■ QUOTED PASSAGE ■
A visual similarity search can be performed within the same example set or across different imaging conditions. These two scenarios are depicted in FIG. 5. In the latter case, the image features computed for the working condition may not match those of the images to be searched. This problem is often referred to as domain shift (Disclosed in K. Saenko, B. Kulis, M. Fritz and T. Darrell, “Adapting Visual Category Models to New Domains”, In the Proceedings of ECCV, 2010), which publication is hereby incorporated herein by reference in its entirety. Domain adaptation seeks to correct the differences between the captured image features and those of the image database. Provided labeled image pairs, visual similarity learning may be used to perform domain adaptation and correct for domain shift. With this approach, a non-linear transformation is learned that maps the features from each domain into a common feature space that preserves relevant features and accounts for the domain shift between each domain.

The convolutional neural network may be used for image classification. In contrast to detection, classification may not require a localization of specific objects. Classification assigns (potentially multiple) semantic labels (also referred to herein as “tags”) to an image.

■ OBJECTIVE ■
Answer these from the passage on visual similarity search:
(a) What term names the mismatch between image features computed for the working condition and those of the images to be searched?
(b) Into what does the learned non-linear transformation map the features from each domain?
(c) What other term does the passage use for the semantic labels assigned in classification?

■ DATASET EXCERPT ■
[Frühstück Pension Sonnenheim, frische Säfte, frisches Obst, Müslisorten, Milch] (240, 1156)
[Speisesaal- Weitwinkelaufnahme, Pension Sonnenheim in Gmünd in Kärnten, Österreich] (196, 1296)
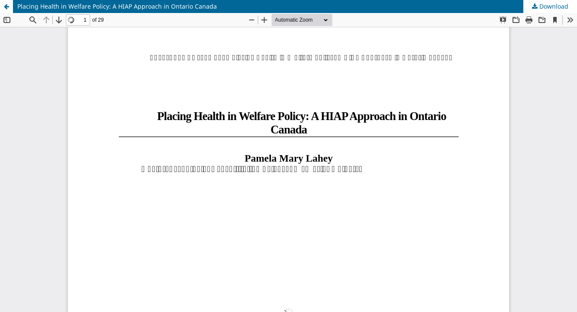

■ EXPECTED ANSWER ■
(a) Domain shift.
(b) A common feature space that preserves relevant features and accounts for the domain shift between each domain.
(c) "Tags."